Particularmente, la serie se enfoca en la llamada ‘manosfera’, una red de foros en línea que promueven el odio hacia las mujeres y que están asociados con la cultura ‘incel’ (celibato involuntario), en la que los hombres culpan a las mujeres de su frustración por no poder encontrar pareja. Este retrato crudo de la realidad digital ha tocado una fibra sensible en el Reino Unido, donde el tema ha llegado al Parlamento británico.
Con más de 24,3 millones de espectadores en una sola semana, Adolescencia se ha convertido en el contenido más visto a nivel global en Netflix y ha marcado un hito en el Reino Unido al convertirse en la primera serie bajo demanda en superar los índices de audiencia de los canales tradicionales.
Lo que ha hecho que la serie sea aún más relevante es que no se trata solo de una ficción, sino de un espejo de la realidad. Daisy Greenwell, fundadora de la iniciativa Infancia Libre de Teléfonos Inteligentes (SFC), señala que la serie refleja de manera “brillante” los temores de los padres sobre el uso de teléfonos móviles y el acceso descontrolado a contenido en internet por parte de sus hijos.

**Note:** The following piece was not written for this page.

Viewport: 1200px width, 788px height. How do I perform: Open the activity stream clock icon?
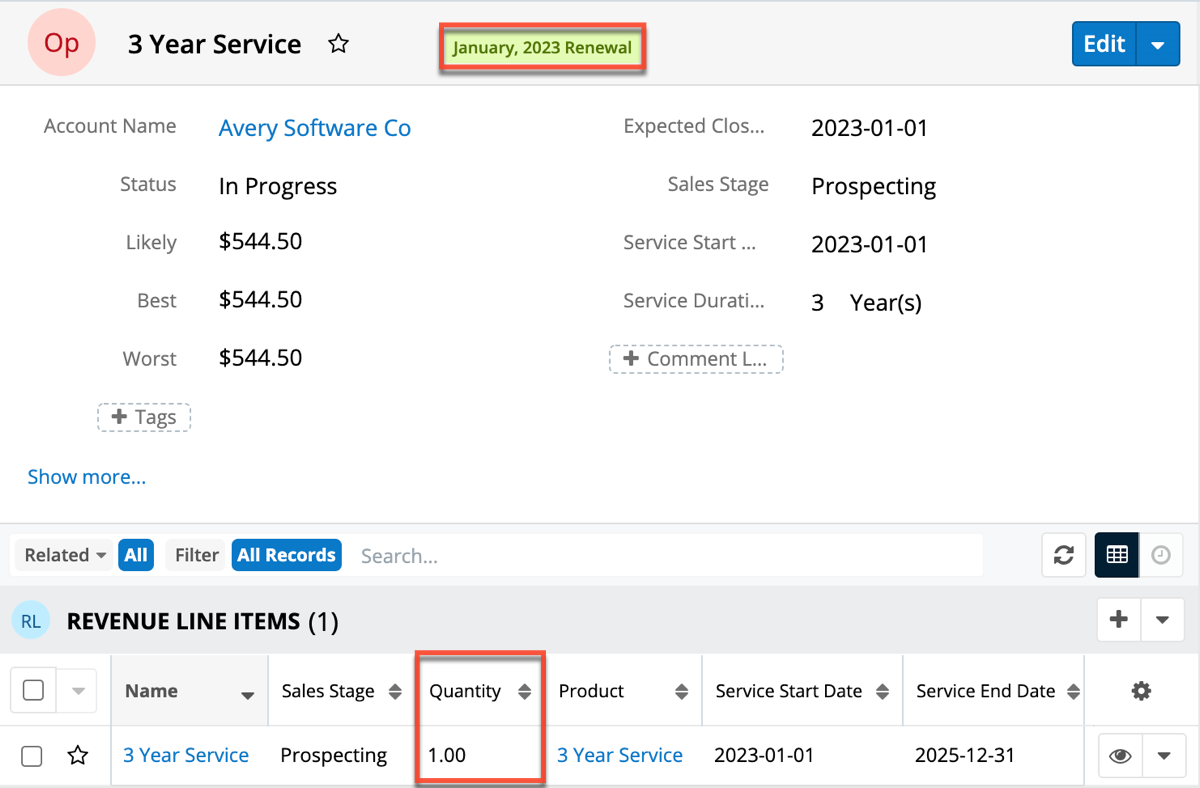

El exseleccionador de fútbol de Inglaterra, Gareth Southgate, también expresó su preocupación por el hecho de que muchos adolescentes, en lugar de buscar apoyo emocional, recurren a internet donde se enfrentan a hábitos peligrosos, como las apuestas, la pornografía y la influencia de ‘influencers’ que manipulan a los jóvenes para su propio beneficio.

“Lo que muestra Adolescencia es el peor escenario posible: dentro de tu casa, tu hijo se ha radicalizado y se ha convertido en alguien que no reconoces”, afirma Greenwell, quien también defiende la idea de retrasar la edad mínima para tener un teléfono móvil hasta los 14 años. Este mensaje resuena especialmente al recordar casos como el de Southport, donde un joven apuñaló a tres niñas, o el reciente asesinato en Sheffield, ambos vinculados a la creciente violencia entre jóvenes.

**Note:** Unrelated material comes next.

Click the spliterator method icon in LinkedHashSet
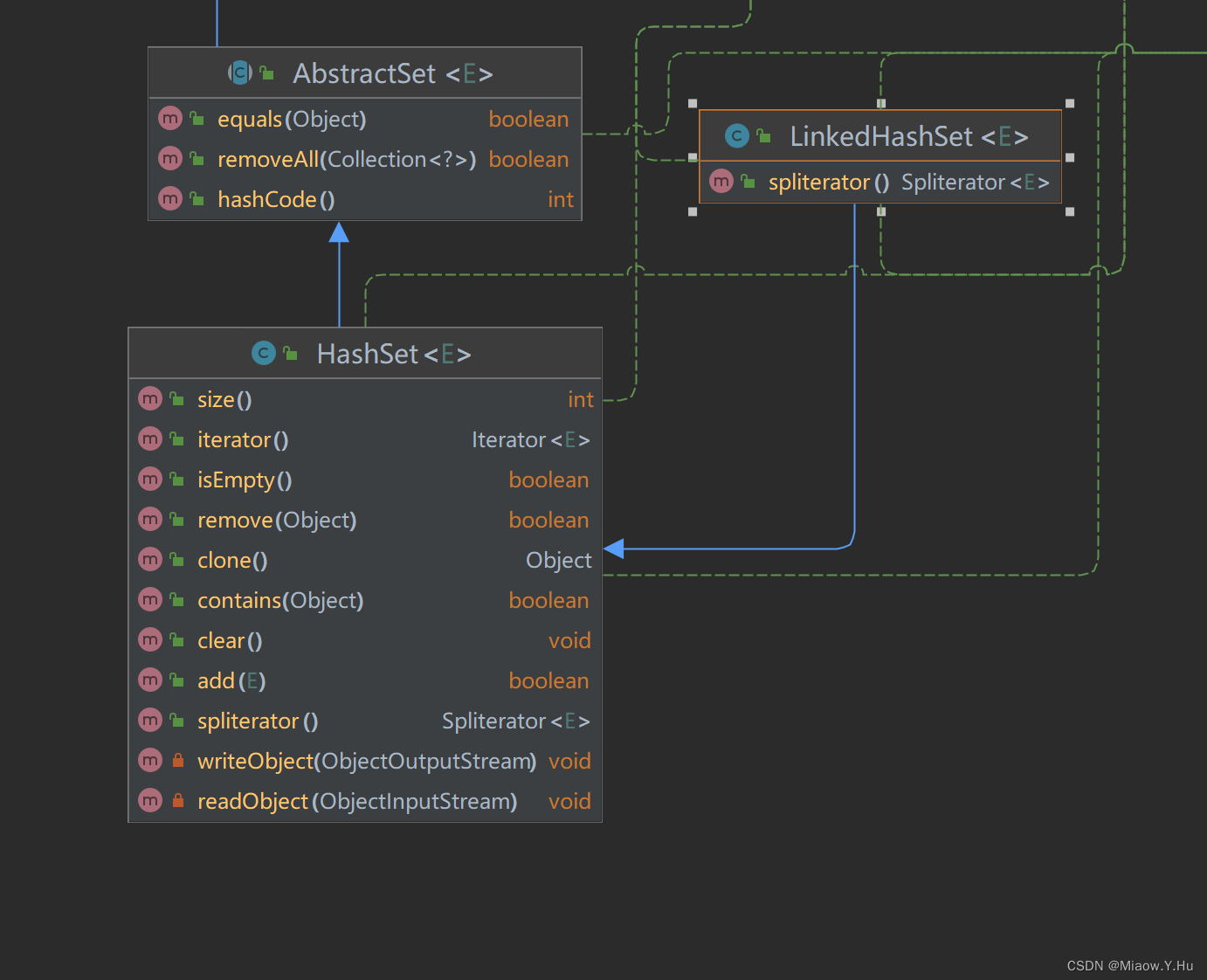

Ante este contexto, Jack Thorne ha instado al gobierno británico a implementar “medidas radicales” para restringir el acceso de los adolescentes a las redes sociales y los teléfonos móviles. Su propuesta ha sido apoyada por políticos como Keir Starmer, el primer ministro británico, quien declaró haber visto Adolescencia con sus hijos y reconoció que la violencia entre los jóvenes, influenciada por lo que consumen en línea, es un problema grave que debe abordarse.